• _Stated problem_
Which lines in the records contain the word "green"? Return each of those lines in full, counting only matches with the same uppercase and lowercase letters.

• _Raw records_
┏━━
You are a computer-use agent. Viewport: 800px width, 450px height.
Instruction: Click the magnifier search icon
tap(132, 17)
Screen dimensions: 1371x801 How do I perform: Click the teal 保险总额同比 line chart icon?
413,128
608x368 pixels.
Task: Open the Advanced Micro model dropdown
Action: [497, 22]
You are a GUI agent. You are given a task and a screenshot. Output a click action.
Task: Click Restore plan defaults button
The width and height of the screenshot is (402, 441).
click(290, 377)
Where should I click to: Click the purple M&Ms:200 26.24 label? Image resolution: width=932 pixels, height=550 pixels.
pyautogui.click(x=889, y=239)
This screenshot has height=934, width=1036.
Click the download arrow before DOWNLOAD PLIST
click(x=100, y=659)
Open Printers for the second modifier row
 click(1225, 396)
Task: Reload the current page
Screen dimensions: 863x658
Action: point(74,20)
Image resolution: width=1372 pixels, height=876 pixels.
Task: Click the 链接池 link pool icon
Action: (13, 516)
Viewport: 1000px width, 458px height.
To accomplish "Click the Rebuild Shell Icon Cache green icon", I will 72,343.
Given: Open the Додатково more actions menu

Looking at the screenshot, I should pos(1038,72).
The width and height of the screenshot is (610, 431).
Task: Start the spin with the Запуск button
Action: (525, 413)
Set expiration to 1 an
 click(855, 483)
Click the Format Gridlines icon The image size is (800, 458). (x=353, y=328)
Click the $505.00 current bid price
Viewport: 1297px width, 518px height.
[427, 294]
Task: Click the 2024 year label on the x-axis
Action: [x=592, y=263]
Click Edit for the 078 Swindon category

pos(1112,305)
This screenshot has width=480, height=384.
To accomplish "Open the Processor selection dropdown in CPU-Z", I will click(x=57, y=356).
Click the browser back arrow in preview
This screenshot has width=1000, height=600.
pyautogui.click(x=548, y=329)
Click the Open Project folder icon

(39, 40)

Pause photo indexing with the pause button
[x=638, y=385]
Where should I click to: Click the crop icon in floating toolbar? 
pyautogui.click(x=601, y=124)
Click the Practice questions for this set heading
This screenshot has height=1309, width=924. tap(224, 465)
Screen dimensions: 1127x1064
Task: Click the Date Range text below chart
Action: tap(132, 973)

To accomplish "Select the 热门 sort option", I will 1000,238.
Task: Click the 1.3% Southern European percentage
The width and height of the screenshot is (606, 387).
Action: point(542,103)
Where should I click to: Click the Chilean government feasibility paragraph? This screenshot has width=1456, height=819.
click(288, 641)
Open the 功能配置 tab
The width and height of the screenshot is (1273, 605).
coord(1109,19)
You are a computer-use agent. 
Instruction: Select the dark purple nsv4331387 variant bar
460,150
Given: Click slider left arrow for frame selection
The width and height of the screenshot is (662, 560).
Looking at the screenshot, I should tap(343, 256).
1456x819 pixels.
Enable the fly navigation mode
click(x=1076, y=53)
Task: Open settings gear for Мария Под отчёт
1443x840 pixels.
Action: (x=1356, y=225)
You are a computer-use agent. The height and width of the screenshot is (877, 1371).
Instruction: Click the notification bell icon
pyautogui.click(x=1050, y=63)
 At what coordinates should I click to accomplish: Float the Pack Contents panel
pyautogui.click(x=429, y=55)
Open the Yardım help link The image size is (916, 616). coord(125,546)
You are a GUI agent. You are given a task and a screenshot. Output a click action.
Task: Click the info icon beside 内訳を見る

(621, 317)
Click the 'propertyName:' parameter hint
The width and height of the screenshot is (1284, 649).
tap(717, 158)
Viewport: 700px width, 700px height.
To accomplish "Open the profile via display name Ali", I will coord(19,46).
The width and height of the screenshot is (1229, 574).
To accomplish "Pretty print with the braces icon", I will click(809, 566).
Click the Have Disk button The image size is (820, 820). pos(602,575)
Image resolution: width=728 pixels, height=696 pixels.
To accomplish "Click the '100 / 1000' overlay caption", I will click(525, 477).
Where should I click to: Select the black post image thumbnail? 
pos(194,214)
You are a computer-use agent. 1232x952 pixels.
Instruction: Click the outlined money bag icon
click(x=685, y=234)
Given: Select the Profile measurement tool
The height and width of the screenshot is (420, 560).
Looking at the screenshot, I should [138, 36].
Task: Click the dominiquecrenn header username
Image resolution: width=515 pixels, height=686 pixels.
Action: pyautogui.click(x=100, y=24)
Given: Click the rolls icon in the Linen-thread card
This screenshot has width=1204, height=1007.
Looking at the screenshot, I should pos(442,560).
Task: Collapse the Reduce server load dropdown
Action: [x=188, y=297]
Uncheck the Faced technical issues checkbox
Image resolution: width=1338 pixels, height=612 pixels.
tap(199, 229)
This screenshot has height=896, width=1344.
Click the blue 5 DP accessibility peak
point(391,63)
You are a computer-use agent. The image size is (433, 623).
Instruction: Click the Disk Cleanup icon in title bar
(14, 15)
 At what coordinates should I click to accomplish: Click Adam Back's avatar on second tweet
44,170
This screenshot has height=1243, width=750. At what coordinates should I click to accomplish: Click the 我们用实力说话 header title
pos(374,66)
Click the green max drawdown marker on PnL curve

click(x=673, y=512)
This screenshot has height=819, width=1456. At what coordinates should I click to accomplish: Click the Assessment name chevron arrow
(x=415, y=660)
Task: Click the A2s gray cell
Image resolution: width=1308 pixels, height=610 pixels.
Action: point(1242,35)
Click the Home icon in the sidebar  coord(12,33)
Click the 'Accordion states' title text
┗━━
• _Expected answer_
To accomplish "Click the Rebuild Shell Icon Cache green icon", I will 72,343.
Click the green max drawdown marker on PnL curve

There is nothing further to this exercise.